J’ai revu récemment le très formidable Yakuza, de Sidney Pollack (qui m’a semblé toujours aussi génial que lorsque je l’ai vu dans les années 1980), que je considère comme l’un des meilleurs films sur la rencontre de l’Orient et de l’Occident. Et je crois que le cinéma de McTiernan s’inscrit dans cette logique : les forces en présence sont irrémédiablement irréconciliables, mais elles apprennent à se comprendre, elles s’analysent afin de mener le combat… et développe un respect, dans le meilleur des cas. Ou un respect pour les coutumes de l’ennemi, plus que pour lui.
En ce sens, d’ailleurs, le deuxième Predator propose une fin totalement dans l’esprit du premier.

Jim


(Jim Lainé) #55

Alors sans aller jusqu’aux extrémités extrêmement extrêmes de notre ami Kab, je suis bien obligé de confirmer que ce n’est ni un bon Predator ni un bon film de monstre ni un bon survival.
Alors bien sûr, en comparaison du film avec Adrian Brody (Predators, je crois), c’est une merveille, bien évidemment. Et il faut aussi préciser que les défauts, séparément, ne sont pas bien graves. C’est leur accumulation qui pose problème.
Oui, les scènes d’action sont un peu molles (purée, la poursuite en bus, que c’est soporifique), voire parfois illisible (la dernière baston…). Oui il y a eu des réécritures et surtout des coupes (plein d’ellipses ne fonctionnent pas parce que trop brutales, et on sent bien que Shane Black en a écrit bien davantage au sujet des divers chiens qui parsèment le récit, et qu’il y avait quelque chose là derrière, sans doute lié au personnage d’Olivia Munn, justement).
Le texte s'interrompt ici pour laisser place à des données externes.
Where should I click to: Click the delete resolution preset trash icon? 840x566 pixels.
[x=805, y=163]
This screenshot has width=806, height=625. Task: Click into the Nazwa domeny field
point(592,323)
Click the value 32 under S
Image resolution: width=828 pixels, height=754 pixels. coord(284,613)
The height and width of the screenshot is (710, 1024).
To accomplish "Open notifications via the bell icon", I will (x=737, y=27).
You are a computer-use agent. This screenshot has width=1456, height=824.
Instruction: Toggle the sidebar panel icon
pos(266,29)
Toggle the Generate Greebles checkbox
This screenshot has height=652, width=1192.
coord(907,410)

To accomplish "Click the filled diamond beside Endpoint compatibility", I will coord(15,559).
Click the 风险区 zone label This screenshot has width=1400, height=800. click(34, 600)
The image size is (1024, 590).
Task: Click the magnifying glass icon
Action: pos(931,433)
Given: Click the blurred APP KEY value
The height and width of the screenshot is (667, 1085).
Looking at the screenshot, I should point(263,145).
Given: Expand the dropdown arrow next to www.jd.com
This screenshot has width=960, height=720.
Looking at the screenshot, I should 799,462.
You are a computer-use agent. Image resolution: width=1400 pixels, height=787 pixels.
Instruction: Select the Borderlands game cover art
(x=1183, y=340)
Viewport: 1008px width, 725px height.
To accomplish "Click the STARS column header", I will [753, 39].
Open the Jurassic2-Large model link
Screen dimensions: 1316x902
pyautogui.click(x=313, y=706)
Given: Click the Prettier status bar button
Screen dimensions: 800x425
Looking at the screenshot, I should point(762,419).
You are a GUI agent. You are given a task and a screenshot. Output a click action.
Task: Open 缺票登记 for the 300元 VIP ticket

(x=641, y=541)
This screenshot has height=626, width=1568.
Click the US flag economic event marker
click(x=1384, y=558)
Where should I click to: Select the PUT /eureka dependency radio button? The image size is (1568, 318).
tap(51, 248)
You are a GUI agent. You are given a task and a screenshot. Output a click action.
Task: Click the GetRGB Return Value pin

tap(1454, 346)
Et oui, il y a des scènes trop longues, où le scénariste s’écoute écrire (la présentation des Loonies tourne à vide tellement elle est lente). On pourra rajouter une entrée en matière trop rapide, un premier escadron qu’on n’a pas le temps d’apprendre à connaître, un suspense absent (on a PLEEEEEIN de personnages, et ils trouvent tous le moyen de mourir vers la fin du film, au lieu que le jeu de massacre soit étalé dans l’intrigue.
C’est con, parce que ça ne manque pas d’idées, qui sont censées construire les personnages (la biologiste commence par tenir un fusil à fléchettes tranquillisantes, ce qui fait sens, on peut très bien estimer que c’est ce qu’elle sait manipuler en priorité), qui exploitent la continuité (les trophées ont une autre raison d’être que la simple décoration d’un tableau de chasse), qui projettent la licence vers des pistes intéressantes (la race dominante des Predators n’est pas celle qu’on croit), et qui apportent du sourire, mais c’est tellement mal équilibré que tout cela tombe à plat.

Jim


(sylvain cordurié) #56

Heu…
Non…
À la première phrase comme à la seconde. :slight_smile:

C’est sans doute l’une des plus grosses merdes que j’ai vu ces dernières années.
Juste incroyable que ce truc n’ait pas fini en direct-to-video. Et encore… ça aurait été bien payé.

Les seuls que je plains, ce sont les comédiens qui ont dû se dire en signant “Cool ! Un film avec le mec derrière l’Arme Fatale, Kiss Kiss Bang Bang, Iron Man 3 et The Nice Guys !” J’imagine leur solitude lors de la projection.

Plus la peine de se servir de metal pour torturer les terroristes. Il suffit de leur passer ce navet en boucle, et les dégâts seront irréparables.

KabFC, il n’est pas extrême sur ce coup. Il est d’une tendresse infinie.